The new club has 40 players on the roll at present “Everybody’s not always there every night, but it’s a very nice attendance.” Dekkers added that the Cranbrook club is larger than the Calgary Chess Club.
The school is currently in the recruiting stage. “We need to have 10 students enrolled before we actually go forward. We plan to have the first school meeting Monday evening, 7 to 9 p.m. The intention is to run it every Monday throughout the summer — as a summer program.”
While the school will be held Monday nights, the Cranbrook Chess Club itself runs every Wednesday evening in a public access classroom in the Cranbrook Alliance Church. Members represent all age groups and abilities.
“We’ve got several members who are just below the Master’s level — so really high,” Dekkers said. “They would love to try to get Cranbrook and the national and possibly even the international competition point.
When you start as a younger player — in your teens or even in elementary school, that’s where you’re going to discover talent, and if those young flexible brains start to engage in the game and they really have a talent then they can soar really high, incredibly fast. That’s what we want to achieve as well — that we’re going find several players like that as well.
But Dekkers says it’s important to remember that the beauty of the game is that anyone, at any level, at any level of talent, can enjoy the game.
“Because at anyone’s level it’s an equal match, and equal challenge. As long as you match your opponents properly — and we have enough player variety to do that — then you can have a really fun game.”
Dekkers references a 2013 film “Life of a King,” based on the story of Eugene Brown, who learned to play chess in prison. When he got out, he wanted to help children discover the game as well, and went on to found a prestigious chess school in Washington, D.C.
“Because the game shows you, very strongly, the consequences of cause and effect. You make this choice, this will be the outcome. You think early on in your life that something isn’t important, it’s going to haunt you 20 years down the road.
The game of chess is very suitable to teach those life lessons — to have a play, to think it through, and how a mistake can become a real problem, or something that looks like a minor detail can actually very important.
“It’s a very healthy game. You can’t go wrong with playing chess. You can’t lose your money at it, you can’t become addicted, you don’t develop dangerous habits. You’re playing with other people, it’s relational.”

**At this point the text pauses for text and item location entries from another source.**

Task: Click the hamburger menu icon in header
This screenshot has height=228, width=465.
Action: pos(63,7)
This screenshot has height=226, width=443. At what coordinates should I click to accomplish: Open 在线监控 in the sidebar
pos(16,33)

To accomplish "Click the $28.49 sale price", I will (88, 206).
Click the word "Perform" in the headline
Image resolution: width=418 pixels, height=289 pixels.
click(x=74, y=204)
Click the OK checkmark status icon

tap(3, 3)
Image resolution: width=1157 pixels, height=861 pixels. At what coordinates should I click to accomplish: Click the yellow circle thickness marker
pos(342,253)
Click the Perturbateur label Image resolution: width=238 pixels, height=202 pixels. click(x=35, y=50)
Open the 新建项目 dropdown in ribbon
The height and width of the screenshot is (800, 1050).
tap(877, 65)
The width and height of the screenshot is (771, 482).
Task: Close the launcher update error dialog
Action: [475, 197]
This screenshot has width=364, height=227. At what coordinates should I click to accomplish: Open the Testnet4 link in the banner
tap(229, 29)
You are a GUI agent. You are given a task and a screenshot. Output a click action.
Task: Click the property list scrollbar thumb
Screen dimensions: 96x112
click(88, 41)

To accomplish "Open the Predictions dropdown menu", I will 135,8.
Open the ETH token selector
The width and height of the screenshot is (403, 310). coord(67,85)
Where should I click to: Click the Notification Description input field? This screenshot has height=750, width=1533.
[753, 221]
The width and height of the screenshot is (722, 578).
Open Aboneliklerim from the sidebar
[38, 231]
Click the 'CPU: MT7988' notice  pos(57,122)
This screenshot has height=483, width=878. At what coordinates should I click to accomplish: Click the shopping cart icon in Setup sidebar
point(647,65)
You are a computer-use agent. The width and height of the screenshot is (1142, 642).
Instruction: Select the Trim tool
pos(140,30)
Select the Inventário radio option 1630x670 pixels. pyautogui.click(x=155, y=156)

The club uses a common ranking system — a statistical process of seeing how well one plays, in comparison with others, determing probabilities of the outcome of each match and expressing each outcome with points.
“With the ranking already in place — and we have played 500 games now together — we have a very accurate idea of where everybody ranks,” Dekkers said. “And the ranking is a beautiful thing, almost a straight line when you graph it out. That means a novice chess player can come and play with other novices, and a lower intermediate player can come and we have several lower intermediate players. And if an advanced player comes — almost at Master level — then we have advanced players as well to play against. We have players of all levels.
“As a co-op, of course, all rankings over time start to increase, because you’re all together and you’re paying attention to your game and your development. So everybody gets better.”
For more information on the Cranbrook Chess Club and the upcoming Cranbrook Summer Chess School, check out the website cranbrookchess.com, or Cranbrook Chess on Facebook, or email firstname.lastname@example.org.
“We feel that if we create this, and it’s successful, then it could create an avenue for a number of youth who are interested in it,” Dekkers said.